**GIVEN INSTRUCTION**
Rewrite the records from their start through the line containing "(x=548, y=138)", keeping the requests unchanged and multiplying every coordinate in the answers by 2.2, rounded to a whole number with halves going up.

— Begin RECORDED INFORMATION —

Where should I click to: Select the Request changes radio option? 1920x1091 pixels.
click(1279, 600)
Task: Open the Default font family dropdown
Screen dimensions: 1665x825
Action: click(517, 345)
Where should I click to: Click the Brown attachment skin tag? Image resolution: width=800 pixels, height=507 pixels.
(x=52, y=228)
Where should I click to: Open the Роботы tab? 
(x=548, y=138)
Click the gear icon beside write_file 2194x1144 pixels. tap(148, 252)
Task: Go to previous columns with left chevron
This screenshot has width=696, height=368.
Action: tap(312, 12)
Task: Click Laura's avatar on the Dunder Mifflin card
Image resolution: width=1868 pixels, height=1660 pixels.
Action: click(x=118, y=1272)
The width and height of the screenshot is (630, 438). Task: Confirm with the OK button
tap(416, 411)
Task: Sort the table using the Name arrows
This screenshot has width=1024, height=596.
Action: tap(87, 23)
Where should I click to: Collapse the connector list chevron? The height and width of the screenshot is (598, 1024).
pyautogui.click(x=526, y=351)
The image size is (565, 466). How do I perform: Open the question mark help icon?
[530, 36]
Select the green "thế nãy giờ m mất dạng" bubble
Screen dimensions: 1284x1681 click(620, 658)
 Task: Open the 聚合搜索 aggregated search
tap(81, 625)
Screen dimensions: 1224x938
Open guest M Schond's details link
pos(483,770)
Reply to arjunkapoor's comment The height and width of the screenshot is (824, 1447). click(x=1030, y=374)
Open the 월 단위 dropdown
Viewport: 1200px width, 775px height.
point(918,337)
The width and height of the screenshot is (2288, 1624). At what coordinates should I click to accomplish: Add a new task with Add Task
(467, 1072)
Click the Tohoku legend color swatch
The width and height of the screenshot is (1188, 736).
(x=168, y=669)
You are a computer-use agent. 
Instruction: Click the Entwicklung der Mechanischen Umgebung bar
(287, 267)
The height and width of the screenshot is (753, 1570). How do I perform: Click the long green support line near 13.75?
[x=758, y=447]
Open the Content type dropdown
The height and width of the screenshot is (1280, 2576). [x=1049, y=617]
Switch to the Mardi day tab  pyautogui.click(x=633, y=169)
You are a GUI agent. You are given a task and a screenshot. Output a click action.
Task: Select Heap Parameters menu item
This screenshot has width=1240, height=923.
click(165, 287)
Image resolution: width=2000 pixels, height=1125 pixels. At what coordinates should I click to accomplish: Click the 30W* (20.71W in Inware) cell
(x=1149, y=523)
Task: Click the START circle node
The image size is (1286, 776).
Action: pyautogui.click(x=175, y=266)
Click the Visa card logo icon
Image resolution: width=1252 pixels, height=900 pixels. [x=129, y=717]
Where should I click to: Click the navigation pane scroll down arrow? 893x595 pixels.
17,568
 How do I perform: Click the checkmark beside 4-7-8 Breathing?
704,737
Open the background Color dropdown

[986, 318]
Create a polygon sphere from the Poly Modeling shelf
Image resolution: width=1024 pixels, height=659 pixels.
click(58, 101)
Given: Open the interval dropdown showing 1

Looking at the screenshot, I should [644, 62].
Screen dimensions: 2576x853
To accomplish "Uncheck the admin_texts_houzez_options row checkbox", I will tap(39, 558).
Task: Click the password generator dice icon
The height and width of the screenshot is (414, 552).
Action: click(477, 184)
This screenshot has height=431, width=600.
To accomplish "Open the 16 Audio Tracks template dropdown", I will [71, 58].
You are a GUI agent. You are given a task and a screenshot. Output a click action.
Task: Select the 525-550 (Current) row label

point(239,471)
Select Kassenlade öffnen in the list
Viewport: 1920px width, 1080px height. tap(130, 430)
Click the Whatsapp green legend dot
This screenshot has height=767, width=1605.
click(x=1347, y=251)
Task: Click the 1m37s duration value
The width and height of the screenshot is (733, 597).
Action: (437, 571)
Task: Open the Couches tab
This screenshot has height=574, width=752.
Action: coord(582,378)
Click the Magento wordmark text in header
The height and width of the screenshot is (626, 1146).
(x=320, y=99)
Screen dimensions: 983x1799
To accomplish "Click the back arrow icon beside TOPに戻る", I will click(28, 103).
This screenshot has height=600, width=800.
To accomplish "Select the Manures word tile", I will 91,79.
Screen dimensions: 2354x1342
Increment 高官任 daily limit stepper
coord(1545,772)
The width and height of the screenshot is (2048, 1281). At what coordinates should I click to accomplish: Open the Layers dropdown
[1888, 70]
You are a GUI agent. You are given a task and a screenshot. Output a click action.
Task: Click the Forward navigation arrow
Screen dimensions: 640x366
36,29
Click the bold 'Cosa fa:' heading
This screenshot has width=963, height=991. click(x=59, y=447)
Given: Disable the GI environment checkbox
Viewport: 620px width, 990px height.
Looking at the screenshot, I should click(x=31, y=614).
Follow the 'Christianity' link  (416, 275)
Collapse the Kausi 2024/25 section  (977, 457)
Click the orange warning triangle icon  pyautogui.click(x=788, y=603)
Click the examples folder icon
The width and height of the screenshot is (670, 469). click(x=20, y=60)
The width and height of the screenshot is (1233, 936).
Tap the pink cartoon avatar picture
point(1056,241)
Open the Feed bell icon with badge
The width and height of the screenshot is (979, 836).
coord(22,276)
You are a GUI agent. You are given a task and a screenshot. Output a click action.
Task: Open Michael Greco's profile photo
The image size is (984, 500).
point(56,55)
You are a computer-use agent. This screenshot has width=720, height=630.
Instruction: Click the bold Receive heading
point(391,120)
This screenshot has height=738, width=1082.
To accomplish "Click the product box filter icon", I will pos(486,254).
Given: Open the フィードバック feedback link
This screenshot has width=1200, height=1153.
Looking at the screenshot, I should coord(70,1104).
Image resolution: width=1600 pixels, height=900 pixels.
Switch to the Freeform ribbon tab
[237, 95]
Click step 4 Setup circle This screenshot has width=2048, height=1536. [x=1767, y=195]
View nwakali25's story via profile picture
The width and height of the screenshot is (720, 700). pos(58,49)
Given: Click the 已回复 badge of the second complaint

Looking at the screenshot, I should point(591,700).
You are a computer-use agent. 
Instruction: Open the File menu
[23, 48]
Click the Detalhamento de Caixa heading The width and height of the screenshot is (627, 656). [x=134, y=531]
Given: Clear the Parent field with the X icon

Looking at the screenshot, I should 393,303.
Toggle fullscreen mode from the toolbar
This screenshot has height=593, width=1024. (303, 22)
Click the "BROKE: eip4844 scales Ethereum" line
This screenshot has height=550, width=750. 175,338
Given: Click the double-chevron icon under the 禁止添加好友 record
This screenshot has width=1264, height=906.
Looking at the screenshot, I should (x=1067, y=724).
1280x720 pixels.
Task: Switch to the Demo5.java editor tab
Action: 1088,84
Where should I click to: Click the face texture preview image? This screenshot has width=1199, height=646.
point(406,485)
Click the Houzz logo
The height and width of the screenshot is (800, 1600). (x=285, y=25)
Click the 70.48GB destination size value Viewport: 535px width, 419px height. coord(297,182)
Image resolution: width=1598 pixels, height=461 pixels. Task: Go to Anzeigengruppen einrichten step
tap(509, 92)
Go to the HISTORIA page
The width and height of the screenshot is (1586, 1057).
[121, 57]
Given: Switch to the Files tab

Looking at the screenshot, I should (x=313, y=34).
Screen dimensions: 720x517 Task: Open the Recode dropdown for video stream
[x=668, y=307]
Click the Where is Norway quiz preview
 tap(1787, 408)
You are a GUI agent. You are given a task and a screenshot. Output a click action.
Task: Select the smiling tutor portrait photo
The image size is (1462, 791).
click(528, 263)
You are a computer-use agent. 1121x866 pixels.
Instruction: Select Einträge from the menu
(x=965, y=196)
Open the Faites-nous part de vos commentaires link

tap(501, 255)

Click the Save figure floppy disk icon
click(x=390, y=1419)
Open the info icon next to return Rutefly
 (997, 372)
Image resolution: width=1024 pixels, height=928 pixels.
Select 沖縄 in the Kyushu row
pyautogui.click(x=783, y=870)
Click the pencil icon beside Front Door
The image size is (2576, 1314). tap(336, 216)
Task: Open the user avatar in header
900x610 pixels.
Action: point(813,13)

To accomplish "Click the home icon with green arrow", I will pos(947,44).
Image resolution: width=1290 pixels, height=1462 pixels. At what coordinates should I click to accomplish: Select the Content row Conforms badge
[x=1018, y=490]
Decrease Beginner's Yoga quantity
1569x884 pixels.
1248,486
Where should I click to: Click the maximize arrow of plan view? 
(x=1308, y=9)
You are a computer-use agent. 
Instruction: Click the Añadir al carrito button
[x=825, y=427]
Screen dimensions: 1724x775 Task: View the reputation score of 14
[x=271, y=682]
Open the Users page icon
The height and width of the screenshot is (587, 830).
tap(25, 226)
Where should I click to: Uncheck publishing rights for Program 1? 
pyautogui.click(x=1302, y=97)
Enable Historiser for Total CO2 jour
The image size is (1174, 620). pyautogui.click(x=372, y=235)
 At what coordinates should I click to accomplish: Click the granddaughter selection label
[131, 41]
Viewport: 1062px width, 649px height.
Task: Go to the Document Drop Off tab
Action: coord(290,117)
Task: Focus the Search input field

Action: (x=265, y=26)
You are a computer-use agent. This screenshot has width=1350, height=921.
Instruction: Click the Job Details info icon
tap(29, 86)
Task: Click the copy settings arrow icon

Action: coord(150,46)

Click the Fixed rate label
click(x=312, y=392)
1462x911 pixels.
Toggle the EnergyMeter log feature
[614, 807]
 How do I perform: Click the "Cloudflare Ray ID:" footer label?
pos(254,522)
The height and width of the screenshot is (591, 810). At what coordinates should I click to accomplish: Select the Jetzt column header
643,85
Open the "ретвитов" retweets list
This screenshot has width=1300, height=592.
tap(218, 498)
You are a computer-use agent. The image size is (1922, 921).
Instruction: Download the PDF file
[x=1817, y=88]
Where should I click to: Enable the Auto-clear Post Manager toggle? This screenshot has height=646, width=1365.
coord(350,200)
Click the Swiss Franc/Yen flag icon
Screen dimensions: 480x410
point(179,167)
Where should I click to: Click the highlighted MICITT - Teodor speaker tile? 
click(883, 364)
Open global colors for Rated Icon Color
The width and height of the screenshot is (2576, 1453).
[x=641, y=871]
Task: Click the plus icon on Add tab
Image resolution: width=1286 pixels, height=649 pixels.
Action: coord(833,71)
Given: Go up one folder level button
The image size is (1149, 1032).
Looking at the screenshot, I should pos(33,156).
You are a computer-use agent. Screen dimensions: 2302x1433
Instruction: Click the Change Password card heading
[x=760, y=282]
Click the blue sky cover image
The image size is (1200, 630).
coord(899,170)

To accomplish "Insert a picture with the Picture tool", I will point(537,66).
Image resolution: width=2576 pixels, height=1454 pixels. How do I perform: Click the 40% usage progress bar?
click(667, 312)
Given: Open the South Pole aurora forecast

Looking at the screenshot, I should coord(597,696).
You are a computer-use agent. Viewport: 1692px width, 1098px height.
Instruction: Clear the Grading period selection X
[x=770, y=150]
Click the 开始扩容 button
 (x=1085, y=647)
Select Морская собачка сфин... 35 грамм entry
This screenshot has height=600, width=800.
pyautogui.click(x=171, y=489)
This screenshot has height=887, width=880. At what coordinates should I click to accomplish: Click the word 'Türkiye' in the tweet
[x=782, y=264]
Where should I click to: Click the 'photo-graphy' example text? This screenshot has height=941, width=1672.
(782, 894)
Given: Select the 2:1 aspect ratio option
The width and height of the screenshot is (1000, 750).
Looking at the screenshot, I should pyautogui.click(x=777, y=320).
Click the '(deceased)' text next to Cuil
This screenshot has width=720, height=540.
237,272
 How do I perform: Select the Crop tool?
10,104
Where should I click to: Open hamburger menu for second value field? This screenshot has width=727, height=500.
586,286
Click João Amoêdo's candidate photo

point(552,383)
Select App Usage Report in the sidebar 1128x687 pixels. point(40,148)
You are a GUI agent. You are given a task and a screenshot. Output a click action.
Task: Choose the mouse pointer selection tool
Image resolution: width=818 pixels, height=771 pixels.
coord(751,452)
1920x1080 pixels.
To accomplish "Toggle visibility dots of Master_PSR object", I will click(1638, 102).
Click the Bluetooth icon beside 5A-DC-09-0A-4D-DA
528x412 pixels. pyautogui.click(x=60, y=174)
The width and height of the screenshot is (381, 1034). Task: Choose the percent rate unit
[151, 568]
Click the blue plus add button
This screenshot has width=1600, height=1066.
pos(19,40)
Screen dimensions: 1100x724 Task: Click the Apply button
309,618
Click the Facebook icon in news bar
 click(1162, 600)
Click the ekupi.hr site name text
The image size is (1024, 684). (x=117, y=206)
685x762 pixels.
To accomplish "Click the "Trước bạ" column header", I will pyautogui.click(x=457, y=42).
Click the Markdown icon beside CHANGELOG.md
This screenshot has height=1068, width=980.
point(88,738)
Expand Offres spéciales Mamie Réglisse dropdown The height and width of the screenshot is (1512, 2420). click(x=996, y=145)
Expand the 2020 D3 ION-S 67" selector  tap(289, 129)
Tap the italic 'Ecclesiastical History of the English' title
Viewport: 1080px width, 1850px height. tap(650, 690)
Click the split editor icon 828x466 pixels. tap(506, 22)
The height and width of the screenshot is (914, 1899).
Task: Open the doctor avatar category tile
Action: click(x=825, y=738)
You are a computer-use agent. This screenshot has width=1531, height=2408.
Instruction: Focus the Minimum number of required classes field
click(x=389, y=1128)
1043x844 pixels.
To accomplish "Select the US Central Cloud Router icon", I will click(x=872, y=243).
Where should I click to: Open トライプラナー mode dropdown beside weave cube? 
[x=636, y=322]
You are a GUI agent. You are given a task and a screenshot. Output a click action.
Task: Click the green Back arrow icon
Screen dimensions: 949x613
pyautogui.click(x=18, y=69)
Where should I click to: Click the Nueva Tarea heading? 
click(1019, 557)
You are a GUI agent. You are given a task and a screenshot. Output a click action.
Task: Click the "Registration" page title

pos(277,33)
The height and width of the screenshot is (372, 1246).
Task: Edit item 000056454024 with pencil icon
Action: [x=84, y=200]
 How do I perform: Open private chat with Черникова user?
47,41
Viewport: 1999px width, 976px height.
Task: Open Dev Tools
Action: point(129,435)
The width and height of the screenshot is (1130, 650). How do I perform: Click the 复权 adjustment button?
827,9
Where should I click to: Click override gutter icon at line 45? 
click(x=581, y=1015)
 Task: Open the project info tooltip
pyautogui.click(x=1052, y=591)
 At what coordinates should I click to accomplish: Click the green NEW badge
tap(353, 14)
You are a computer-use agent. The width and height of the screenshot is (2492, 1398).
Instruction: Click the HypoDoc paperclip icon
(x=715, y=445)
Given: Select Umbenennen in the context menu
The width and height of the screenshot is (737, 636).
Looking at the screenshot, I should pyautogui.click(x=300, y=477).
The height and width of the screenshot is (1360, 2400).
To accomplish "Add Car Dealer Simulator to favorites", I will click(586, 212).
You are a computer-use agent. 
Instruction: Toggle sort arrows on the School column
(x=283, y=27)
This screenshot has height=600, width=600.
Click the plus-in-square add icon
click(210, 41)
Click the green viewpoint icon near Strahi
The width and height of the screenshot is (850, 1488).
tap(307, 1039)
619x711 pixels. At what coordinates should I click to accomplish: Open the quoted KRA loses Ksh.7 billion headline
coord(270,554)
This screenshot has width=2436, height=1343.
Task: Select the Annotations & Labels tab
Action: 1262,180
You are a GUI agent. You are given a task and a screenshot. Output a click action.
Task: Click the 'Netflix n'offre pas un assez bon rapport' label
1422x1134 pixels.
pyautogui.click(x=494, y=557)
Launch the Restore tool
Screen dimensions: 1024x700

— End RECORDED INFORMATION —

**REPLY TO THE EXERCISE**
Where should I click to: Select the Request changes radio option? 1920x1091 pixels.
click(2814, 1320)
Task: Open the Default font family dropdown
Screen dimensions: 1665x825
Action: click(1137, 759)
Where should I click to: Click the Brown attachment skin tag? Image resolution: width=800 pixels, height=507 pixels.
(x=114, y=502)
Where should I click to: Open the Роботы tab? 
(x=1206, y=304)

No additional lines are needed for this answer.